TASK GOAL: Starting at the line that contains "Task: Show hidden system tray icons", return each line exactly as written until the listing below ends, and return no other line.

EXTRACTED DATA Start Marker

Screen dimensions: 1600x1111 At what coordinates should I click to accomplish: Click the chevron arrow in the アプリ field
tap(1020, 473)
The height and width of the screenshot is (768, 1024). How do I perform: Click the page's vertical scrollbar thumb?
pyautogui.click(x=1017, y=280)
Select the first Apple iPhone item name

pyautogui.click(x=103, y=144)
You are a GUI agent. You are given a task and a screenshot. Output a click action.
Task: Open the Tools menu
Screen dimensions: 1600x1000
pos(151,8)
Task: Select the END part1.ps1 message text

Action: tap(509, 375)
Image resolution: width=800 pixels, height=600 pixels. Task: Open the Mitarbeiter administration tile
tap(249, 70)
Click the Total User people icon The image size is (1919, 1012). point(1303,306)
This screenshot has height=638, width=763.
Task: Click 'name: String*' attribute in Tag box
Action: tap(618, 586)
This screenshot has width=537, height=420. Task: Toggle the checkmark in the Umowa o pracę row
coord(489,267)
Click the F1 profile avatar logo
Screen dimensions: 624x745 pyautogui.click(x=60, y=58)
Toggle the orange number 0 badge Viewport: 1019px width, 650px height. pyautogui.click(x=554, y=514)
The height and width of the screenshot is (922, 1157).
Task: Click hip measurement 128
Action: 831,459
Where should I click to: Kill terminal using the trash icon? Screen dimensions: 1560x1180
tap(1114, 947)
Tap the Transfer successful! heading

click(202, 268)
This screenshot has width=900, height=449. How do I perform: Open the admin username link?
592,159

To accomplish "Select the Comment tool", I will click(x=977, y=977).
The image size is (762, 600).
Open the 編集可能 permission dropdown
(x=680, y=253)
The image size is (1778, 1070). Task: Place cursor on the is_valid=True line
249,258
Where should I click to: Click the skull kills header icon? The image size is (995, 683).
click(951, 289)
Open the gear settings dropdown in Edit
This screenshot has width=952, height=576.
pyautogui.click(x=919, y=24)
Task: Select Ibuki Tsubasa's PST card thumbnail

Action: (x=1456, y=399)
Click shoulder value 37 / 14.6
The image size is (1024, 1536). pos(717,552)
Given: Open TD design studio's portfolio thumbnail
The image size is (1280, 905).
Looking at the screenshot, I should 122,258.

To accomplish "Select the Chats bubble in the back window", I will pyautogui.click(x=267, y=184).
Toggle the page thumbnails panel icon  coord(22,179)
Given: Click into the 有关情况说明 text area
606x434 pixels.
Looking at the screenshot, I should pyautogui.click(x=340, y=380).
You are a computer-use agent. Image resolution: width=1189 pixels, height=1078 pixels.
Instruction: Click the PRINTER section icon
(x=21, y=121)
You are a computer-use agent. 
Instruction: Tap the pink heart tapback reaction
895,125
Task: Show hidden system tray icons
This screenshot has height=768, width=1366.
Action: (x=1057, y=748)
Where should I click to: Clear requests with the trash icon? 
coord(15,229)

EXTRACTED DATA End Marker

WRITTEN ANSWER:
Task: Show hidden system tray icons
This screenshot has height=768, width=1366.
Action: (x=1057, y=748)
Where should I click to: Clear requests with the trash icon? 
coord(15,229)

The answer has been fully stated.